The Western-liberal camp of politicians and intellectuals, who are not ready for a strong opposition, offer their dreams for Russia and criticize the government as authoritarian. However, they pay no attention to real life in Russia and are guided by unrealistic ideals. They address only the advanced minority. And while they still suggest following Europe’s example, Europe has lost some of its appeal and is searching for its own identity. It is unclear which Europe we should emulate.

Today’s Europe, which renounces Christianity in favor of the politically correct values of total equality and consumerism? Or should we follow the Europe of the past, which had a dynamic social market economy and elitist democracy, and was free of dictates from minorities? Or should we follow in the footsteps of the Europe that will emerge after making a profound adaptation as a result of the current systemic crisis?

The right-liberal majority of the creative opposition offers only total democracy and an almost total rejection of the government and its initiatives, and boycotts those who are willing to work with the government out of considerations of expediency or common sense. Despite the high level of education, so far this segment of the opposition has not offered any alternative to the policy of the government or its absence. This is why it is unsuccessful.

As for the ruling circles, they have no obvious development strategy or sensible ideological project to offer. It appears that their main – albeit tacit – goal is to skillfully maintain the division between the elite and society and to distract them from truly important problems. The reactionary elements are growing stronger, and reprisals are still selective but becoming more widespread.
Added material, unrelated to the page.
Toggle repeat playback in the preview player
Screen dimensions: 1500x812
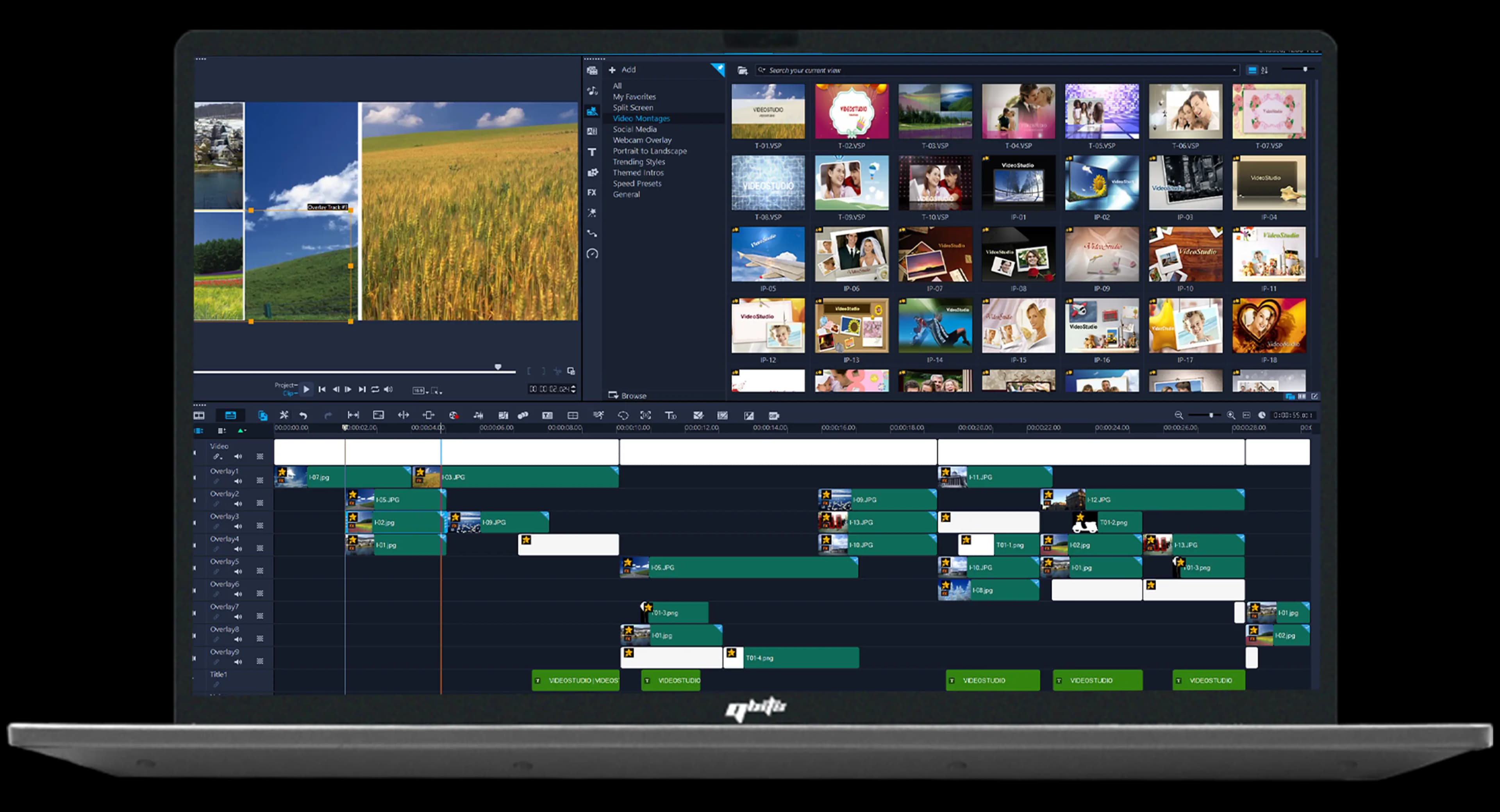coord(375,390)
It is particularly alarming that, in an effort to curb outside influence on domestic affairs, which has been a factor since the 1990s, the government is suppressing one of the most important sources of development – independent public organizations or NGOs as they are commonly known.
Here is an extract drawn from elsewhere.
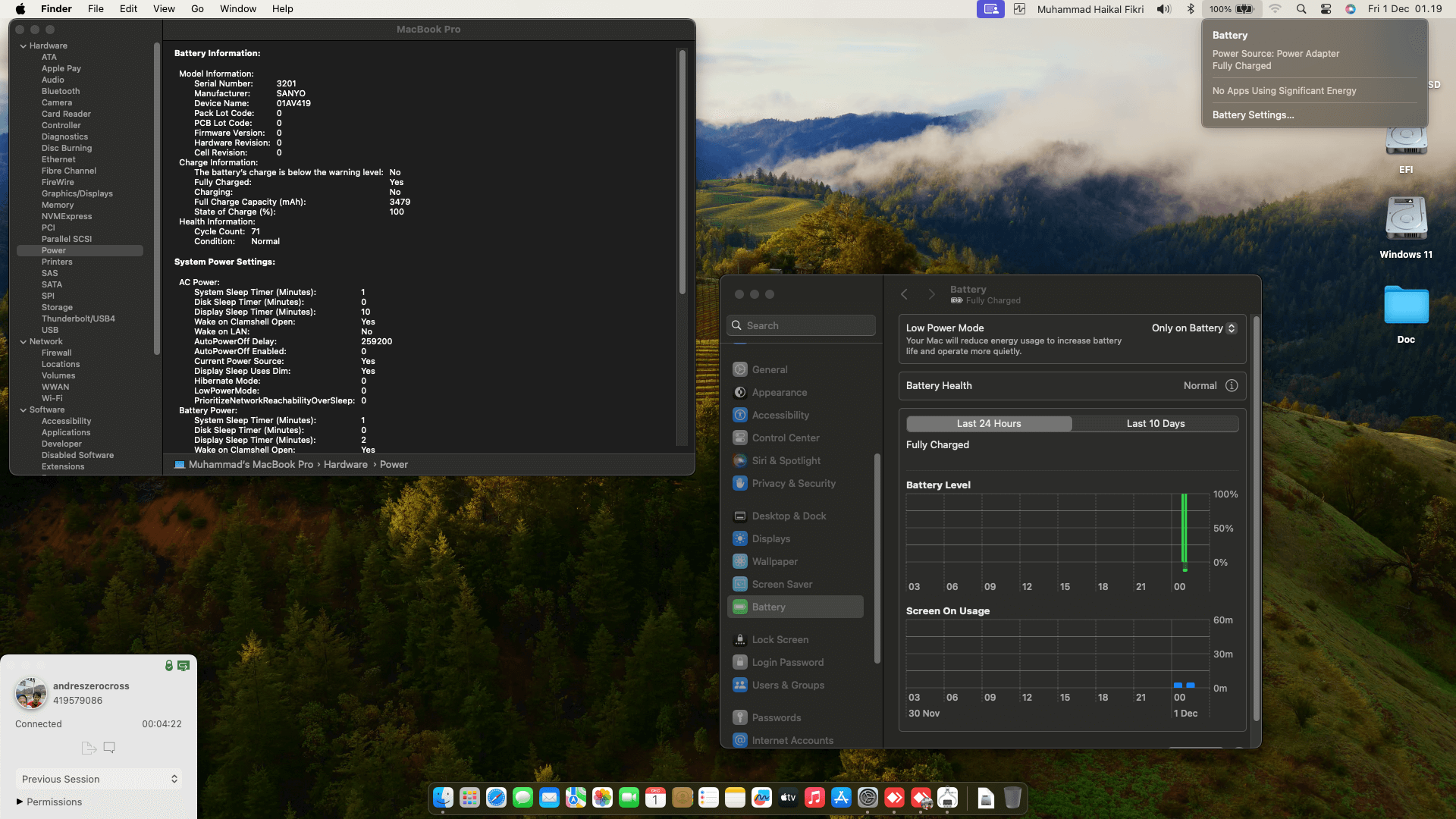Click the System Settings search field
The width and height of the screenshot is (1456, 819).
pyautogui.click(x=801, y=325)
All these trends are permeated with total pessimism.

To sum up, we need a national rallying point. We must find our national identity and restore a spirit of commitment to our homeland. We need to overcome our confusion and self-destructive mistrust and look to the future. We need an identity that will take into account the changing world around us and at the same time be based on a realistic assessment of our strengths and weaknesses, and our origins.

The debates at the tenth anniversary meeting of the Valdai Club organized by RIA Novosti and the Council for Foreign and Defense Policy are meant to encourage the search for a way out. Russians will take part in these debates for the most part. Foreign participants will evaluate the Russian debates and share their countries’ experience and their problems. After all, practically every nation is going through an identity crisis – the Chinese, the Europeans and even the Americans.

However, this issue is much more urgent for Russia. If we do not understand who we are and where we want to go, we will at best weaken our positions in the world even more. In the worst case scenario, which looks increasingly realistic, we will relive what we experienced in the 1980s-1990s rather than 1970s-1980s.